La preocupación se agudiza porque desde el pasado 17 de junio se aprobó en la Cámara de Representantes la ley estatutaria que reglamenta el Fuero Penal Militar, la cual protege de antemano a las FF.AA. en su accionar criminal, en este caso, en las acciones realizadas en el Norte de Santander. A continuación presentamos sólo algunos de los puntos que afectan de manera directa la situación que se vive en el Catatumbo:

1. Se crea la figura del “blanco legítimo”: quienes según esta ley pueden ser, entre otros, los civiles que participen directamente en las hostilidades. En ese sentido, afirmaciones hechas por el presidente Juan Manuel Santos -máximo comandante de las FFAA- la semana pasada, en las que afirma que las movilizaciones del Catatumbo están infiltradas por la guerrilla, convierte a los campesinos de  antemano  en blanco legítimo, por supuestos colaboradores de la insurgencia.

2. Se crea el tipo penal de falso positivo: según esta ley, el servidor público que matare a una persona en estado de absoluta indefensión. En razón de lo anterior, desde la visión del gobierno, los campesinos no están en absoluta indefensión, pues están confrontando a las FFAA a partir de la movilización, por tanto, cualquier muerte de alguno de ellos, no sería tipificado como falso positivo, es decir que no sería una violación al DIH y el caso sería llevado a Justicia Penal Militar, sí es que llega a ser investigado.

3. Se modifican las causales de ausencias de responsabilidad: Donde los miembros de las FFAA pueden actuar según sus propias interpretaciones de la noción de legítima defensa, lo que puede conllevar que los militares se sientan tan “atacados” por las piedras de los campesinos, que actúen –como ya lo han hecho- en legítima defensa, a partir de un exceso en el uso de las supuestas armas legales.

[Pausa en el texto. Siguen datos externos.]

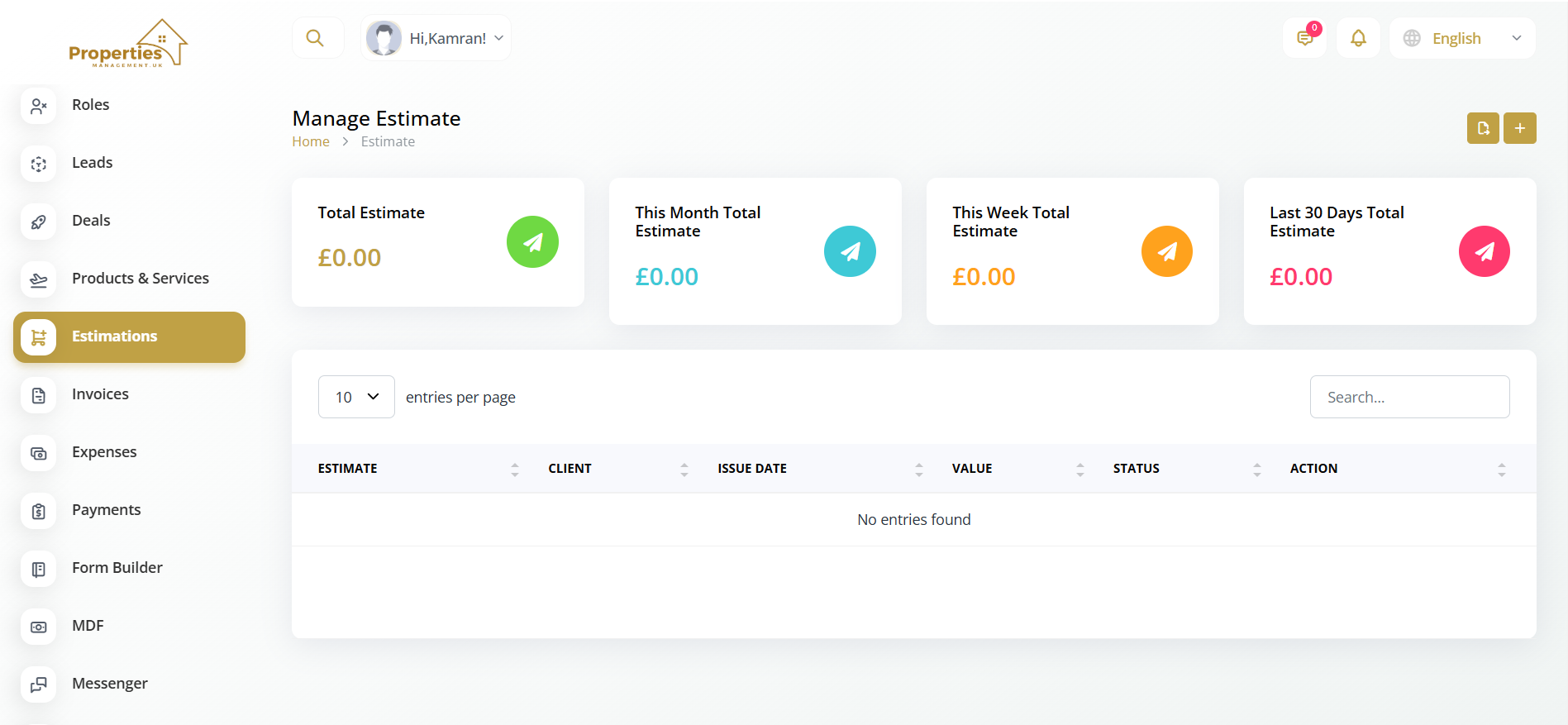Viewport: 1568px width, 725px height.
Task: Click the pink Last 30 Days icon
Action: [x=1484, y=251]
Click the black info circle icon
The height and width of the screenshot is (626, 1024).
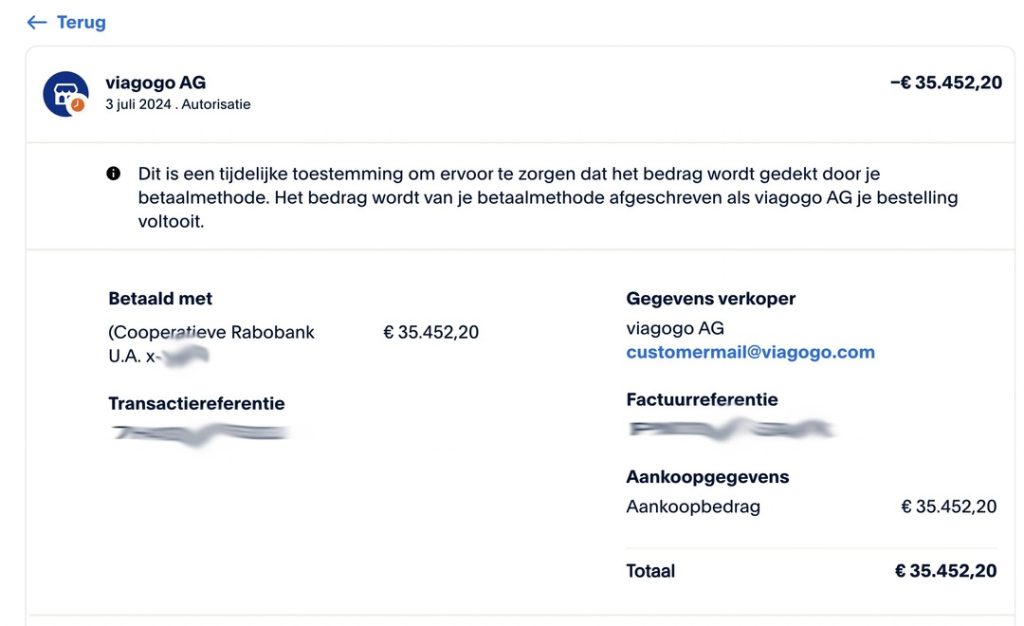(113, 174)
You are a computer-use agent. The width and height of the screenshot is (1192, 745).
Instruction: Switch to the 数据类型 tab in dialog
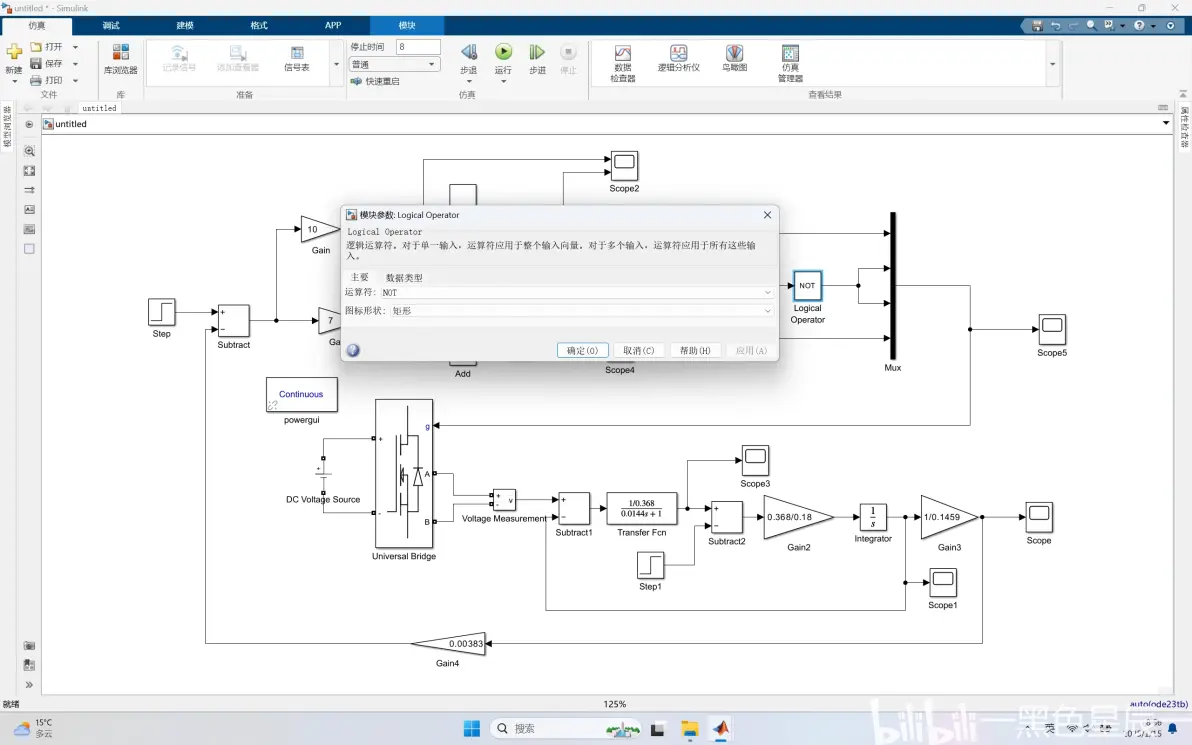[404, 277]
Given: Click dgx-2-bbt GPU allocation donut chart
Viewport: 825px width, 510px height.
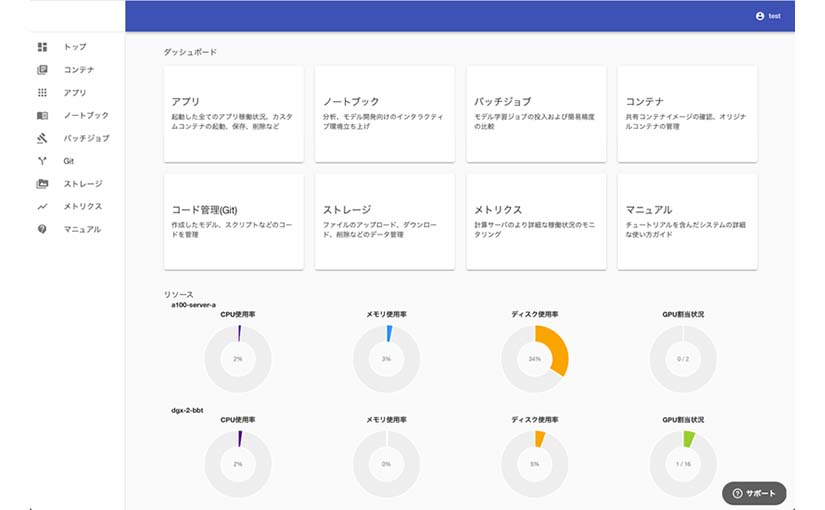Looking at the screenshot, I should [x=683, y=464].
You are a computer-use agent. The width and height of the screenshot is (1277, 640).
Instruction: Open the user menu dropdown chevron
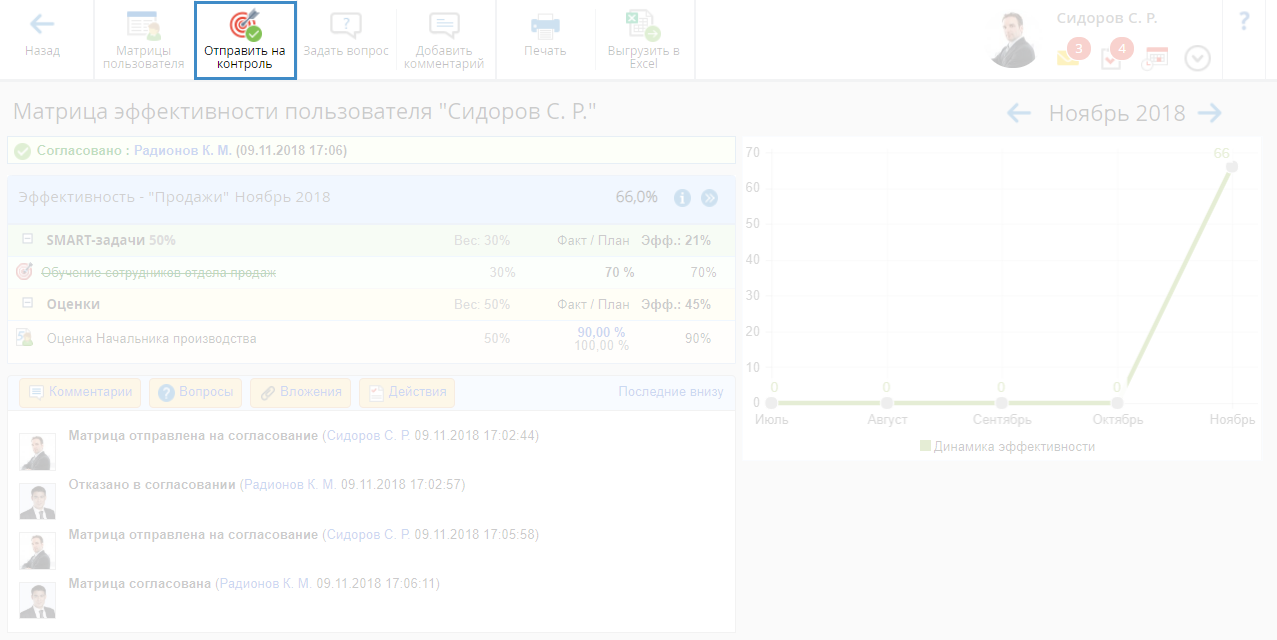click(1197, 58)
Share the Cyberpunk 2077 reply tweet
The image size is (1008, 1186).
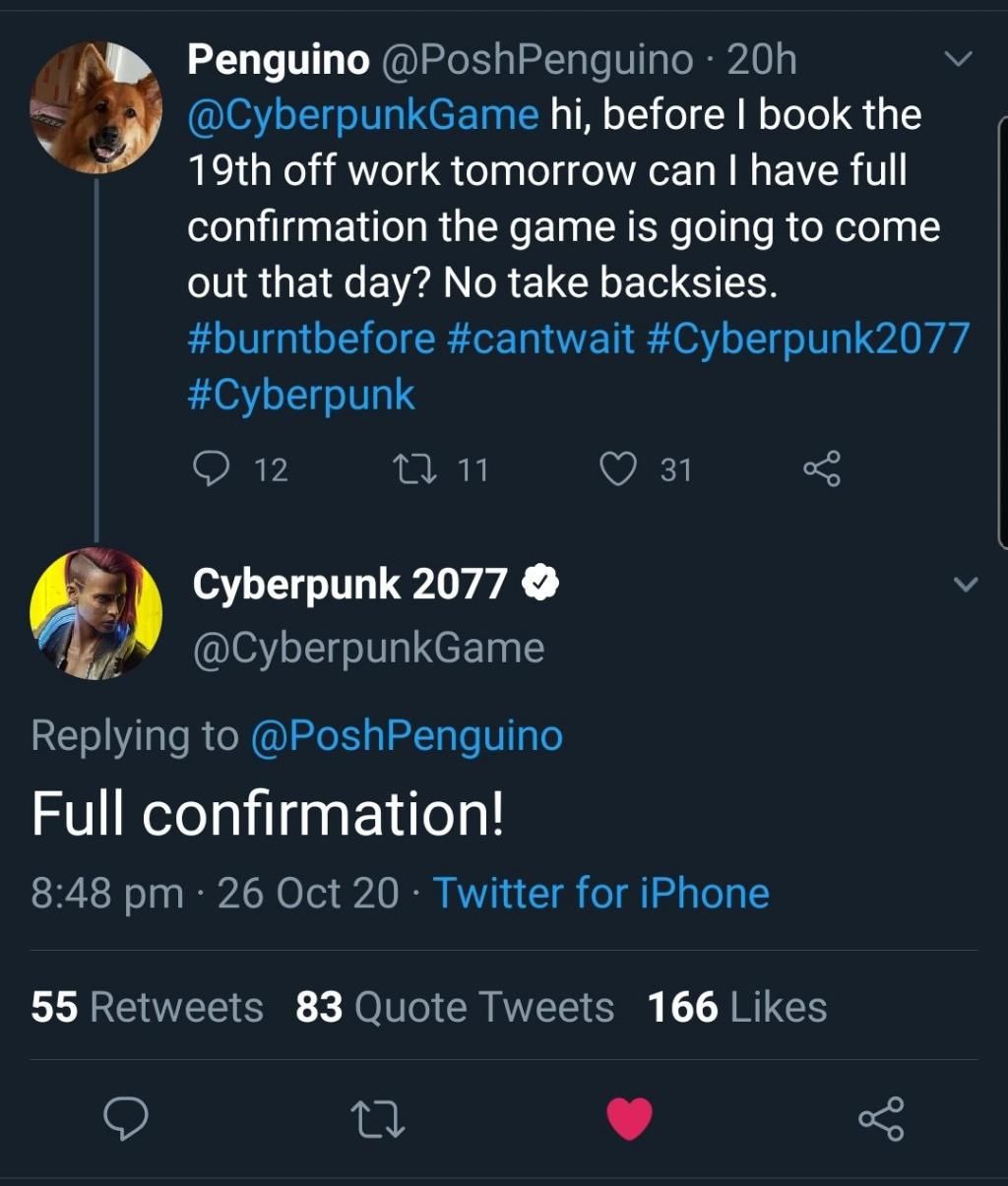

En Colombia se está legislando para la guerra, con la aprobación en el último año de la Ley de Seguridad Ciudadana, la ley estatutaria de Fuero Penal Militar y la reforma al Código de Policía; pero no solo se está legislando, sino que se está actuando para la guerra, las actuales manifestaciones de los campesinos existen incluso en razón de lo ya acordado hace años en cuanto a la ley 160 de 1994 que reglamenta las Zonas de Reserva Campesina y lo ya reafirmado por los puntos de “acuerdo” en cuanto al tema agrario en la Habana, son atacadas por el Estado, en razón de lo que la institucionalidad ha venido afirmando desde los inicios de los diálogos de la Habana: el modelo político y económico no se negocia, es decir, la paz no se negocia, se decreta a punta de bala y represión, como lo intenta hacer en estos momentos las FF.AA. en el Catatumbo.